Publishing a web app into production requires provisioning and managing the computing resources for it. This usually means that we have to buy or rent servers that we need to install, maintain and update regularly. It is our responsibility to keep our servers secure from attacks, and as our application usage changes, we need to scale up or down our servers, either horizontally by changing the number of machines or vertically by adding more powerfull machines.
The process of handling our own computing needs can quickly become inefficient, costly, and extremely risky. When we manage everything on our own, we run the risk of under- or over-provisioning, which leads to poor performance and increased costs. There are a variety of security risks that we need to be acutely aware of, and we must make sure that we have highly trained personnel to handle this whole process.
Small companies and individual developers can find this very challenging. Furthermore, it distracts us from what we should actually be focusing on: building and maintaining our application. Although companies with large infrastructure teams may be able to handle this internally, the need for several coordination levels may slow down development.
It is in this context that many businesses have turned to cloud computing and, so-called, serverless deployments.
In serverless computing, our application is hosted on the servers of a cloud provider, such as Amazon Web Services, Azure, or Google Cloud. As cloud providers execute our application, they dynamically allocate the resources we need, charging us only for what we actually use. It is called serverless not because servers aren’t involved, but because servers are abstracted from the development process.
Serverless computing is also known as “Functions as a Service” or “FaaS” because the code is executed as functions. Code runs as stateless functions within containers and can respond to a wide variety of events, including http requests, queueing events, scheduled events, etc. FaaS offerings from major cloud providers include AWS Lambda, Azure Functions, and Google Cloud Functions.

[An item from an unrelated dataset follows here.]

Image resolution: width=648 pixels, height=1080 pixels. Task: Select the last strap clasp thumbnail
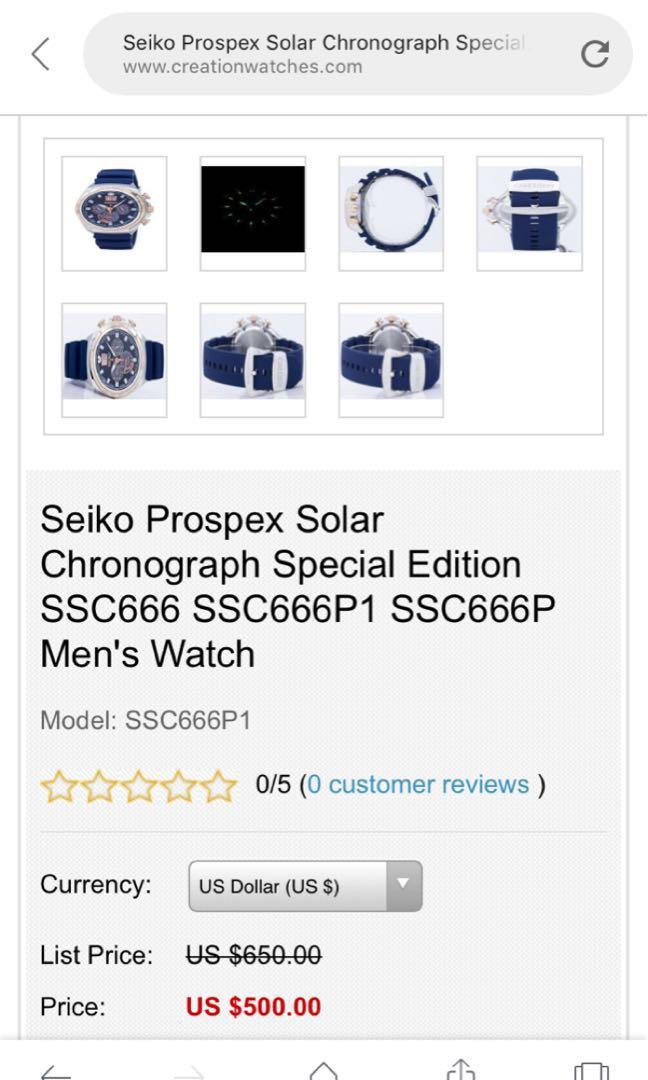point(391,360)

Serveless computing has revolutionized the way applications are built. In addition to being highly scalable, serverless applications are easier to deploy, use computing resources more efficiently, and provide more secure infrastructure. However, serverless is not without its downsides.
Cloud computing, despite its efficient resource allocation, is generally overpriced, making it more expensive than traditional computing. Cloud computing is also highly centralized. No matter where our users may be, our code will always be executed in large data centers from very specific geographical positions, causing latency due to the distance between users and data centers. Lastly, the first time a container is used, it may take several seconds for it to spin up, since serverless providers make use of containerized architectures. The delay caused by this dynamic allocation of resources is referred to as a cold start.
In conclusion, despite its benefits, serveless can be excessively expensive, with random, lengthy cold starts and increased latency.
This is where Cloudflare and edge computing come into play.
Edge computing reduces latency and bandwidth usage by bringing computing closer to the end user. Unlike centralized cloud servers, which are geographically far from the devices they communicate with, the edge of the network is closer to the device, reducing the need to communicate over long distances. As serverless moves away from centralized data centers to the edge, a paradigm shift occurs. With Cloudflare Workers, this new approach to serverless is now readily available.
Cloudflare Workers are distinguished by their truly decentralized nature. Cloudflare’s 200+ locations can run your code instantly in one click. Cloudflare’s data centers around the world are connected to make your application truly global, not just restricted to a particular data center. Developers no longer have to worry about load balancing and region configurations, so the process is greatly simplified.
The trully global nature of Cloudflare Workers, guarantees the shortest possible amount of latency for end users as code will be executed in the Cloudflare location closer to them. The latency of an application is an important metric, since lower latency increases user engagement significantly
With significant gains in latency reduction, zero cold start times and greater computing speed, one might expect a significant price increase. Although this is certainly true for Amazon’s Edge solution, which is approximately three times more expensive than Amazon Lamda, it is not the case for Cloudflare, which chose to move in the opposite direction. As a result, CloudFlare is not only better than its competitors, but cheaper as well, offering edge computing at about a tenth of the cost of Amazon’s Edge.
Cloudflare’s pricing model is extremely simple, based mostly on a single charge per request. AWS, on the other hand, has hundreds of billable items that can result in thousands of different pricing combinations, making it nearly impossible to understand and predict. As an added bonus, Cloudflare monitoring allows you to view your billing live as each request is received, whereas AWS monitoring can take days or weeks to update, resulting sometimes in some very unpleasant billing surprises.
As serverless becomes more democratized, edge applications will become the norm. In today’s competitive business environment, edge applications are more resilient than centralized ones. By building applications at the edge, your infrastructure can be simplified, cheaper and more responsive to your needs. When you have less infrastructure to worry about, you can spend more time on what matters the most - your product.